▶ Set problem:
Copy out every one of the records below, word for word.

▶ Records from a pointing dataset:
>>>

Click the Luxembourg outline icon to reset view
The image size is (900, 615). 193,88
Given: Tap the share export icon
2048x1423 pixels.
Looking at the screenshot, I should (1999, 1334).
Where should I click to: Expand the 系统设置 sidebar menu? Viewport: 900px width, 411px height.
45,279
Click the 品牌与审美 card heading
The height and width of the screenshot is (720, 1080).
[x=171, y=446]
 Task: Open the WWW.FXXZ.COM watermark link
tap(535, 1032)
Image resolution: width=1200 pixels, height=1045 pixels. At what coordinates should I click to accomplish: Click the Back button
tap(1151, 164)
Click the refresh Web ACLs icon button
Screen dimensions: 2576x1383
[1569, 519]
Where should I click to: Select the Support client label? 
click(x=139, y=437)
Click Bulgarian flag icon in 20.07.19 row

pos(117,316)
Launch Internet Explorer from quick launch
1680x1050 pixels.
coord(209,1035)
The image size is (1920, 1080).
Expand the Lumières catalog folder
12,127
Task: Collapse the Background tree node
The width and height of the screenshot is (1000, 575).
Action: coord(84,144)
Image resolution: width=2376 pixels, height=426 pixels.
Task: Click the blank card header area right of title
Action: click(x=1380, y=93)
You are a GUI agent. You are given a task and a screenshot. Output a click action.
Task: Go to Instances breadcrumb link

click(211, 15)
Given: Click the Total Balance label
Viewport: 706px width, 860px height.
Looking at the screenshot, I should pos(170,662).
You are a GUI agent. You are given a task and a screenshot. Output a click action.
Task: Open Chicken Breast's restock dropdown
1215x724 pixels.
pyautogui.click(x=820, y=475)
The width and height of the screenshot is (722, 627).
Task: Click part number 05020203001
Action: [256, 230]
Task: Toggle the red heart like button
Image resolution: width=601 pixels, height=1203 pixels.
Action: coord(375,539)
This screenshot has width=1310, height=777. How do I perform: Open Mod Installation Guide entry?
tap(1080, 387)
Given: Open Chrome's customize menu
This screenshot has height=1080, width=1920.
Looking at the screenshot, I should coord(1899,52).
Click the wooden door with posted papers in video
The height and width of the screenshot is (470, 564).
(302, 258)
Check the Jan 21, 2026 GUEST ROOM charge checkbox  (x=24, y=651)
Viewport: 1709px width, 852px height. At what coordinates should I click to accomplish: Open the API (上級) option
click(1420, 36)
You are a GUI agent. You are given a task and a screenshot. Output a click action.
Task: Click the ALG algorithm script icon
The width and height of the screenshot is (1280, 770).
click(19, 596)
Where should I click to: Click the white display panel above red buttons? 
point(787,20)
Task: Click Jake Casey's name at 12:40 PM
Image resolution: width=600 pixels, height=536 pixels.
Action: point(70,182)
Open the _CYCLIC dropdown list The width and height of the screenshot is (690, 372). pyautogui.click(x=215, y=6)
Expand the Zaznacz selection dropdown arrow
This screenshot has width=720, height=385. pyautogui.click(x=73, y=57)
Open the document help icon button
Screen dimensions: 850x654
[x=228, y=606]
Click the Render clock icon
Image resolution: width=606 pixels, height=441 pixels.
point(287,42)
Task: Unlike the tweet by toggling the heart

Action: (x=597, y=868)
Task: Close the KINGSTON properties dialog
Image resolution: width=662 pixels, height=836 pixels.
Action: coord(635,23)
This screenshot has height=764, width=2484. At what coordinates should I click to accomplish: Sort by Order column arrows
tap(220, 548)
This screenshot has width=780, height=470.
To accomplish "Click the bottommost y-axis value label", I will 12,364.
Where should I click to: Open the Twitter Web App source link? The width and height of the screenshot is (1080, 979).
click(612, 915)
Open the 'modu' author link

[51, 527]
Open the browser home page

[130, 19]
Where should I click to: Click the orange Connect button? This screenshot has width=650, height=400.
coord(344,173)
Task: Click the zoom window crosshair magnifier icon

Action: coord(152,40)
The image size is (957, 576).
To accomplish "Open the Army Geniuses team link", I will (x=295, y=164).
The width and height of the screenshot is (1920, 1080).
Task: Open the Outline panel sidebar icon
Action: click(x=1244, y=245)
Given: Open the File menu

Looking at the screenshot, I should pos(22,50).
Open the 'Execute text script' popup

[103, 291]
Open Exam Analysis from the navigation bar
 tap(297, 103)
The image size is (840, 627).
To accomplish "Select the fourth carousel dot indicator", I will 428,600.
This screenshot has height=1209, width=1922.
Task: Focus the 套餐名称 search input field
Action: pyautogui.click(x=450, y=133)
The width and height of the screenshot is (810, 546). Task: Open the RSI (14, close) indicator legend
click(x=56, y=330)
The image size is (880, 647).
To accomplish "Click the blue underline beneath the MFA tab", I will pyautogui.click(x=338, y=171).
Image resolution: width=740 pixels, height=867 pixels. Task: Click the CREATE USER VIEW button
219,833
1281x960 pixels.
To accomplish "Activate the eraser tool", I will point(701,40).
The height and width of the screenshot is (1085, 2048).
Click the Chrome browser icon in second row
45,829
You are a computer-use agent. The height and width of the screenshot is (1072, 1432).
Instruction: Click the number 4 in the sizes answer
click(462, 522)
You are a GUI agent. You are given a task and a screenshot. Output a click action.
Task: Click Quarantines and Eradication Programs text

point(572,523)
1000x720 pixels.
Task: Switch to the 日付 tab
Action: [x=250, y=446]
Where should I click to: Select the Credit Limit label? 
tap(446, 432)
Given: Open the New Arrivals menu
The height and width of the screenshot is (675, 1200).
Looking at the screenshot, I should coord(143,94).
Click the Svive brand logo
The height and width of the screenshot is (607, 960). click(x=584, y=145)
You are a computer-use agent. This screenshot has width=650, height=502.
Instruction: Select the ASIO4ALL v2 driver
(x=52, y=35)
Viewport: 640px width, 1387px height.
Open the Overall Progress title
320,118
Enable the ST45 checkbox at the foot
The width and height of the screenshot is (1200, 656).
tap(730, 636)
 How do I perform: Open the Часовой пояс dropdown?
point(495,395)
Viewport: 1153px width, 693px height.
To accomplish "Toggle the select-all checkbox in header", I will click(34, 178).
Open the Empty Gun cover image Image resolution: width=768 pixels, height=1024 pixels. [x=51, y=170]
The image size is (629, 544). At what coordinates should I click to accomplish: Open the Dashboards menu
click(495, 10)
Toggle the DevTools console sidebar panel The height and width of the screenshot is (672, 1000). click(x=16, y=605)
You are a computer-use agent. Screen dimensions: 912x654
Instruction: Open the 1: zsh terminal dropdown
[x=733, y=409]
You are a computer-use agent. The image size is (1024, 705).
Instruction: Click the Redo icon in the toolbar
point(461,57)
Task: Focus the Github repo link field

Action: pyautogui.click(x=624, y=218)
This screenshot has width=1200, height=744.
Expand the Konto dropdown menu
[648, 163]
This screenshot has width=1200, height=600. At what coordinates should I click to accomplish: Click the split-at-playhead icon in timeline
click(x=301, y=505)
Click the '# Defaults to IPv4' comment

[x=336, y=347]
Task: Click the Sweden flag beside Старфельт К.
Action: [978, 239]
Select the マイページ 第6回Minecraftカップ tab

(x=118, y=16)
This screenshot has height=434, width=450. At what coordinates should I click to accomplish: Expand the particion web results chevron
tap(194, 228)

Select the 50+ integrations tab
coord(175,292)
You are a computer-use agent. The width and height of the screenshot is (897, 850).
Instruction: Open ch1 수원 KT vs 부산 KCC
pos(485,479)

<<<

▶ Correct output:
Click the Luxembourg outline icon to reset view
The image size is (900, 615). 193,88
Given: Tap the share export icon
2048x1423 pixels.
Looking at the screenshot, I should (1999, 1334).
Where should I click to: Expand the 系统设置 sidebar menu? Viewport: 900px width, 411px height.
45,279
Click the 品牌与审美 card heading
The height and width of the screenshot is (720, 1080).
[x=171, y=446]
 Task: Open the WWW.FXXZ.COM watermark link
tap(535, 1032)
Image resolution: width=1200 pixels, height=1045 pixels. At what coordinates should I click to accomplish: Click the Back button
tap(1151, 164)
Click the refresh Web ACLs icon button
Screen dimensions: 2576x1383
[1569, 519]
Where should I click to: Select the Support client label? 
click(x=139, y=437)
Click Bulgarian flag icon in 20.07.19 row

pos(117,316)
Launch Internet Explorer from quick launch
1680x1050 pixels.
coord(209,1035)
The image size is (1920, 1080).
Expand the Lumières catalog folder
12,127
Task: Collapse the Background tree node
The width and height of the screenshot is (1000, 575).
Action: coord(84,144)
Image resolution: width=2376 pixels, height=426 pixels.
Task: Click the blank card header area right of title
Action: click(x=1380, y=93)
You are a GUI agent. You are given a task and a screenshot. Output a click action.
Task: Go to Instances breadcrumb link

click(211, 15)
Given: Click the Total Balance label
Viewport: 706px width, 860px height.
Looking at the screenshot, I should pos(170,662).
You are a GUI agent. You are given a task and a screenshot. Output a click action.
Task: Open Chicken Breast's restock dropdown
1215x724 pixels.
pyautogui.click(x=820, y=475)
The width and height of the screenshot is (722, 627).
Task: Click part number 05020203001
Action: [256, 230]
Task: Toggle the red heart like button
Image resolution: width=601 pixels, height=1203 pixels.
Action: coord(375,539)
This screenshot has width=1310, height=777. How do I perform: Open Mod Installation Guide entry?
tap(1080, 387)
Given: Open Chrome's customize menu
This screenshot has height=1080, width=1920.
Looking at the screenshot, I should coord(1899,52).
Click the wooden door with posted papers in video
The height and width of the screenshot is (470, 564).
(302, 258)
Check the Jan 21, 2026 GUEST ROOM charge checkbox  (x=24, y=651)
Viewport: 1709px width, 852px height. At what coordinates should I click to accomplish: Open the API (上級) option
click(1420, 36)
You are a GUI agent. You are given a task and a screenshot. Output a click action.
Task: Click the ALG algorithm script icon
The width and height of the screenshot is (1280, 770).
click(19, 596)
Where should I click to: Click the white display panel above red buttons? 
point(787,20)
Task: Click Jake Casey's name at 12:40 PM
Image resolution: width=600 pixels, height=536 pixels.
Action: point(70,182)
Open the _CYCLIC dropdown list The width and height of the screenshot is (690, 372). pyautogui.click(x=215, y=6)
Expand the Zaznacz selection dropdown arrow
This screenshot has width=720, height=385. pyautogui.click(x=73, y=57)
Open the document help icon button
Screen dimensions: 850x654
[x=228, y=606]
Click the Render clock icon
Image resolution: width=606 pixels, height=441 pixels.
point(287,42)
Task: Unlike the tweet by toggling the heart

Action: (x=597, y=868)
Task: Close the KINGSTON properties dialog
Image resolution: width=662 pixels, height=836 pixels.
Action: coord(635,23)
This screenshot has height=764, width=2484. At what coordinates should I click to accomplish: Sort by Order column arrows
tap(220, 548)
This screenshot has width=780, height=470.
To accomplish "Click the bottommost y-axis value label", I will 12,364.
Where should I click to: Open the Twitter Web App source link? The width and height of the screenshot is (1080, 979).
click(612, 915)
Open the 'modu' author link

[51, 527]
Open the browser home page

[130, 19]
Where should I click to: Click the orange Connect button? This screenshot has width=650, height=400.
coord(344,173)
Task: Click the zoom window crosshair magnifier icon

Action: coord(152,40)
The image size is (957, 576).
To accomplish "Open the Army Geniuses team link", I will (x=295, y=164).
The width and height of the screenshot is (1920, 1080).
Task: Open the Outline panel sidebar icon
Action: click(x=1244, y=245)
Given: Open the File menu

Looking at the screenshot, I should pos(22,50).
Open the 'Execute text script' popup

[103, 291]
Open Exam Analysis from the navigation bar
 tap(297, 103)
The image size is (840, 627).
To accomplish "Select the fourth carousel dot indicator", I will 428,600.
This screenshot has height=1209, width=1922.
Task: Focus the 套餐名称 search input field
Action: pyautogui.click(x=450, y=133)
The width and height of the screenshot is (810, 546). Task: Open the RSI (14, close) indicator legend
click(x=56, y=330)
The image size is (880, 647).
To accomplish "Click the blue underline beneath the MFA tab", I will pyautogui.click(x=338, y=171).
Image resolution: width=740 pixels, height=867 pixels. Task: Click the CREATE USER VIEW button
219,833
1281x960 pixels.
To accomplish "Activate the eraser tool", I will point(701,40).
The height and width of the screenshot is (1085, 2048).
Click the Chrome browser icon in second row
45,829
You are a computer-use agent. The height and width of the screenshot is (1072, 1432).
Instruction: Click the number 4 in the sizes answer
click(462, 522)
You are a GUI agent. You are given a task and a screenshot. Output a click action.
Task: Click Quarantines and Eradication Programs text

point(572,523)
1000x720 pixels.
Task: Switch to the 日付 tab
Action: [x=250, y=446]
Where should I click to: Select the Credit Limit label? 
tap(446, 432)
Given: Open the New Arrivals menu
The height and width of the screenshot is (675, 1200).
Looking at the screenshot, I should coord(143,94).
Click the Svive brand logo
The height and width of the screenshot is (607, 960). click(x=584, y=145)
You are a computer-use agent. This screenshot has width=650, height=502.
Instruction: Select the ASIO4ALL v2 driver
(x=52, y=35)
Viewport: 640px width, 1387px height.
Open the Overall Progress title
320,118
Enable the ST45 checkbox at the foot
The width and height of the screenshot is (1200, 656).
tap(730, 636)
 How do I perform: Open the Часовой пояс dropdown?
point(495,395)
Viewport: 1153px width, 693px height.
To accomplish "Toggle the select-all checkbox in header", I will click(34, 178).
Open the Empty Gun cover image Image resolution: width=768 pixels, height=1024 pixels. [x=51, y=170]
The image size is (629, 544). At what coordinates should I click to accomplish: Open the Dashboards menu
click(495, 10)
Toggle the DevTools console sidebar panel The height and width of the screenshot is (672, 1000). click(x=16, y=605)
You are a computer-use agent. Screen dimensions: 912x654
Instruction: Open the 1: zsh terminal dropdown
[x=733, y=409]
You are a computer-use agent. The image size is (1024, 705).
Instruction: Click the Redo icon in the toolbar
point(461,57)
Task: Focus the Github repo link field

Action: pyautogui.click(x=624, y=218)
This screenshot has width=1200, height=744.
Expand the Konto dropdown menu
[648, 163]
This screenshot has width=1200, height=600. At what coordinates should I click to accomplish: Click the split-at-playhead icon in timeline
click(x=301, y=505)
Click the '# Defaults to IPv4' comment

[x=336, y=347]
Task: Click the Sweden flag beside Старфельт К.
Action: [978, 239]
Select the マイページ 第6回Minecraftカップ tab

(x=118, y=16)
This screenshot has height=434, width=450. At what coordinates should I click to accomplish: Expand the particion web results chevron
tap(194, 228)

Select the 50+ integrations tab
coord(175,292)
You are a computer-use agent. The width and height of the screenshot is (897, 850).
Instruction: Open ch1 수원 KT vs 부산 KCC
pos(485,479)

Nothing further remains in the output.